**Что сделать:**
Приведите полностью и без изменений текст о еврейской торговле на украинских ярмарках, включая ссылки и сноски.

**Источник:**
На тех же ярмарках, где евреи пользуются свободным правом купли и продажи, они придают торговле какое-то особенное, лихорадочное оживление, бегают, суетятся, снуют, сопровождая каждое слово быстрыми телодвижениями; везде раздается их шибкий гортанный говор, везде, на каждом шагу, останавливают они посетителя с предложением товаров [Аксаков 1858:36][24 - Впоследствии Аксаков активно поддерживал Русскую православную церковь и открыто выражал антисемитские взгляды. Уильям Л. Блэкуэлл отмечает, что наблюдения и статистические данные, приводимые Аксаковым, относятся к 1850-м годам [Blackwell 1968, 1: 75].].
Согласно Аксакову, на еврейско-украинском рынке оглушающий шум и расположение еврейских лавок заманивают покупателя в ловушку[25 - См. также описание украинских рынков, особенно киевских, у Н. В. Закревского [Закревский 1868, 1: 145].]:
Вы гоните еврея вон, но он продолжает перечислять свои товары, не слушая вас, начинает раскладывать все припасы своей коробки и большею частью успевает-таки соблазнить вас, и вы, браня и его и себя, все же покупаете. В особенности много евреев бывает на Ильинской ярмарке, где они занимают целый «Еврейский ряд», в котором до 30 лавок с галантерейным товаром [Аксаков 1858: 327–328][26 - Ильинская ярмарка проводилась летом в Полтавской губернии.].

**Исходные данные:**
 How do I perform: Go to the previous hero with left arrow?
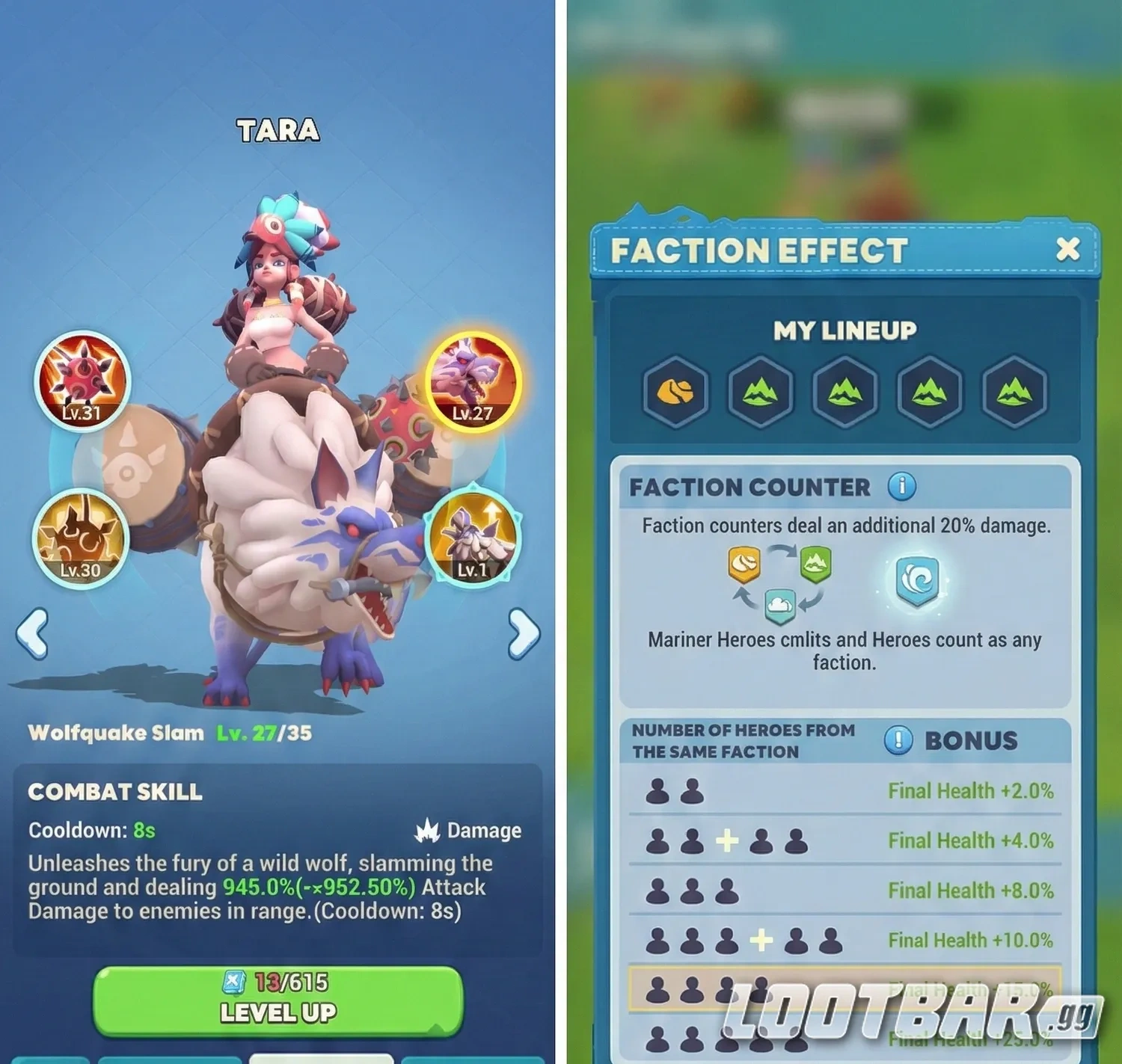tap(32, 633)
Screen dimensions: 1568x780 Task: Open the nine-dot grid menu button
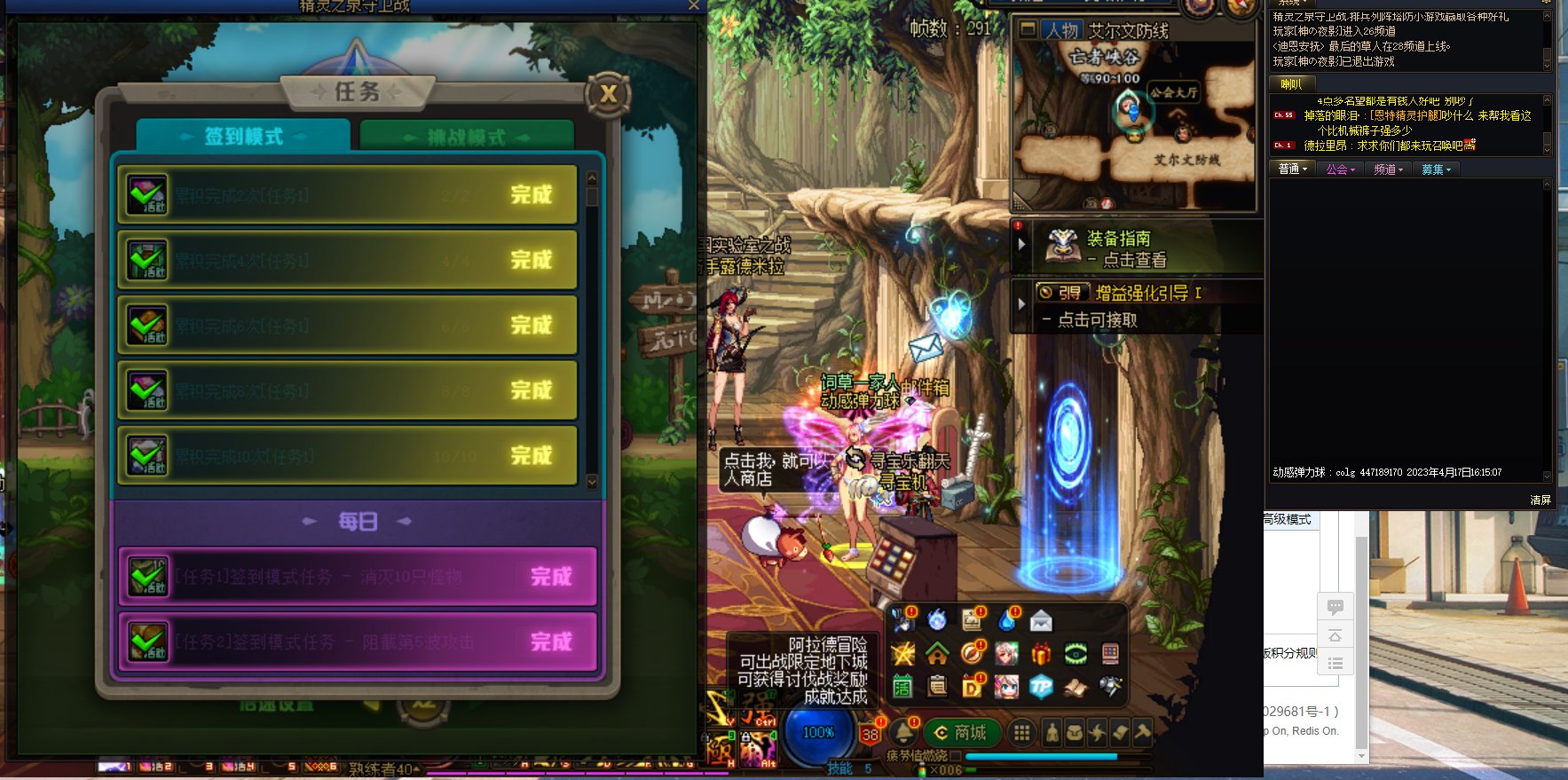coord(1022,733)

**Ответ:**
На тех же ярмарках, где евреи пользуются свободным правом купли и продажи, они придают торговле какое-то особенное, лихорадочное оживление, бегают, суетятся, снуют, сопровождая каждое слово быстрыми телодвижениями; везде раздается их шибкий гортанный говор, везде, на каждом шагу, останавливают они посетителя с предложением товаров [Аксаков 1858:36][24 - Впоследствии Аксаков активно поддерживал Русскую православную церковь и открыто выражал антисемитские взгляды. Уильям Л. Блэкуэлл отмечает, что наблюдения и статистические данные, приводимые Аксаковым, относятся к 1850-м годам [Blackwell 1968, 1: 75].].
Согласно Аксакову, на еврейско-украинском рынке оглушающий шум и расположение еврейских лавок заманивают покупателя в ловушку[25 - См. также описание украинских рынков, особенно киевских, у Н. В. Закревского [Закревский 1868, 1: 145].]:
Вы гоните еврея вон, но он продолжает перечислять свои товары, не слушая вас, начинает раскладывать все припасы своей коробки и большею частью успевает-таки соблазнить вас, и вы, браня и его и себя, все же покупаете. В особенности много евреев бывает на Ильинской ярмарке, где они занимают целый «Еврейский ряд», в котором до 30 лавок с галантерейным товаром [Аксаков 1858: 327–328][26 - Ильинская ярмарка проводилась летом в Полтавской губернии.].